ACTION ITEM - Look through the records and copy each line with the string "Open" in it.

INFORMATION PROVIDED -
-.-.-
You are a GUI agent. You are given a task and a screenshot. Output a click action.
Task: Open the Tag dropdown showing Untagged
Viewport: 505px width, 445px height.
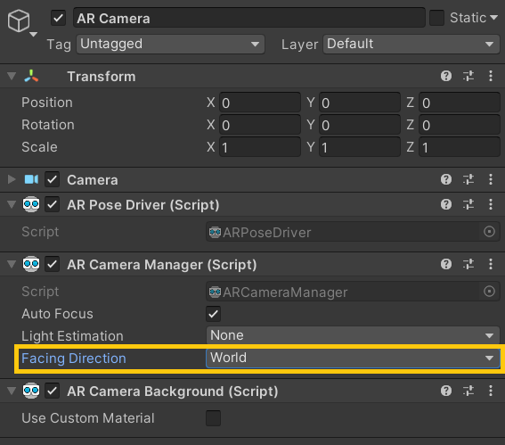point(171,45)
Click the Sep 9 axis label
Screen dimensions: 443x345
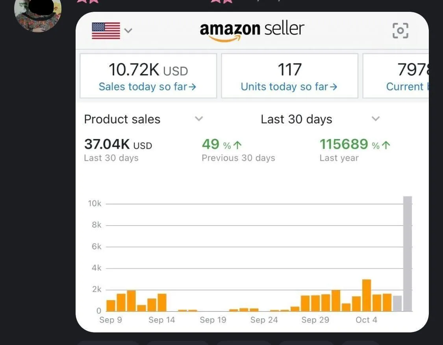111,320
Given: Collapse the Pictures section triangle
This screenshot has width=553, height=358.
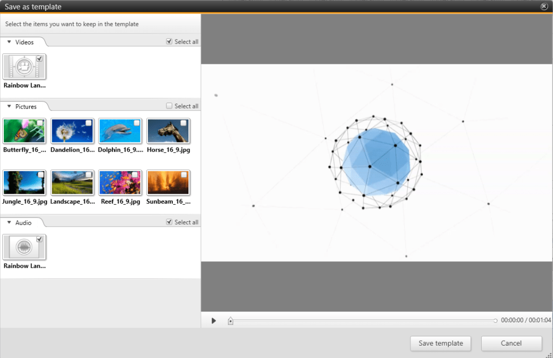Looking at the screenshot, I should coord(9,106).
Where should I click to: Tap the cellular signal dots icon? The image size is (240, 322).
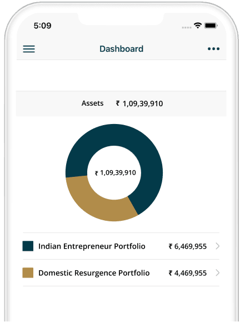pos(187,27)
-.-.-
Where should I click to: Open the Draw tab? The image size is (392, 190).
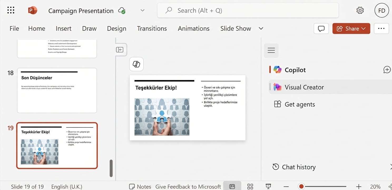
-.-.-
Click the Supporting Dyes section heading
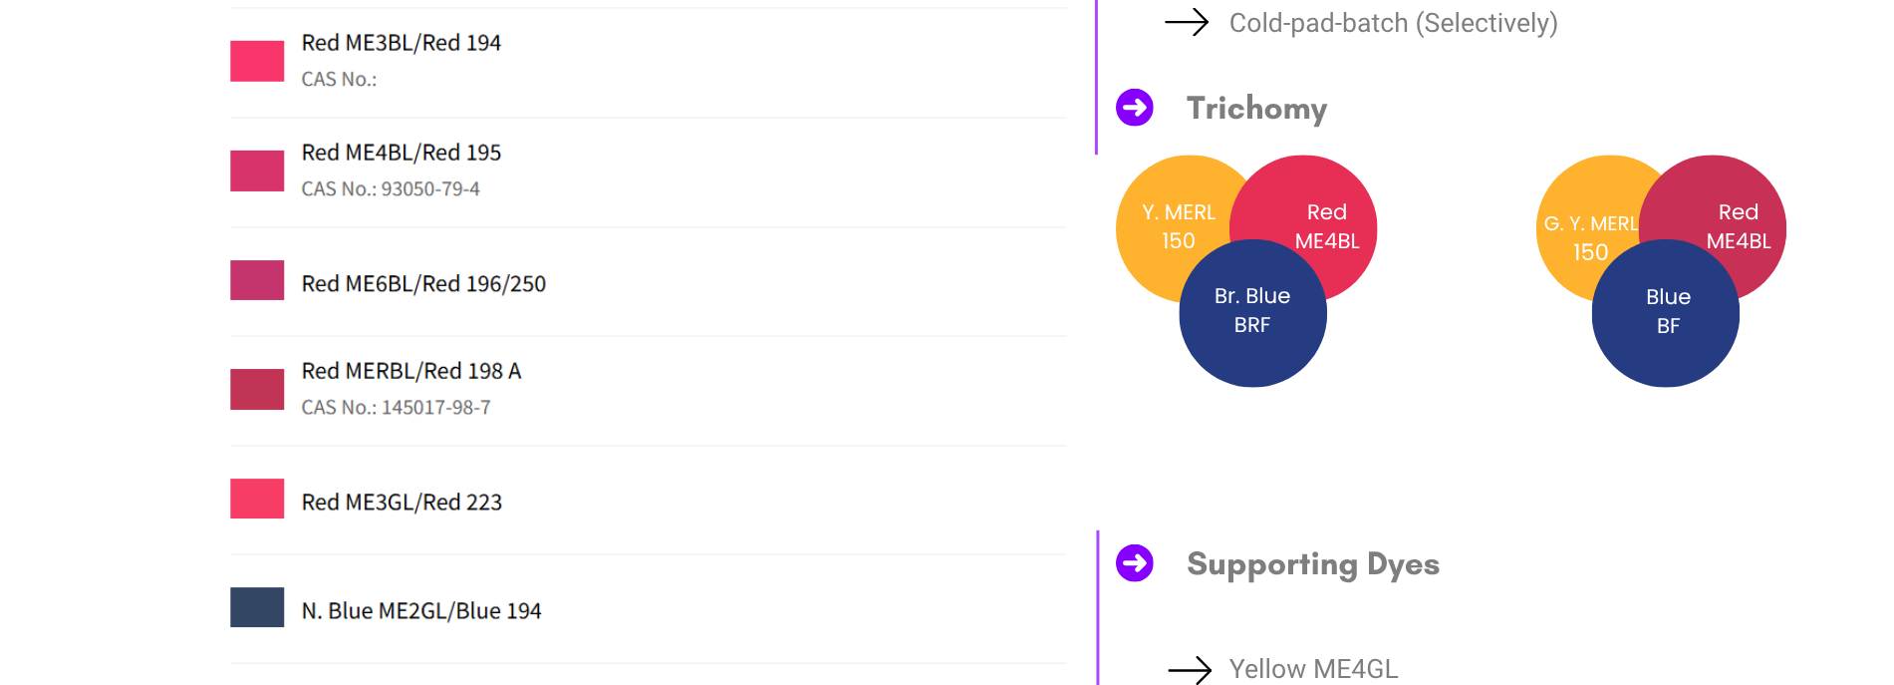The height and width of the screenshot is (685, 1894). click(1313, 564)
-.-.-
TASK RESULT -
Task: Open the Tag dropdown showing Untagged
Where should I click to: Open the Draw tab? The image size is (392, 190).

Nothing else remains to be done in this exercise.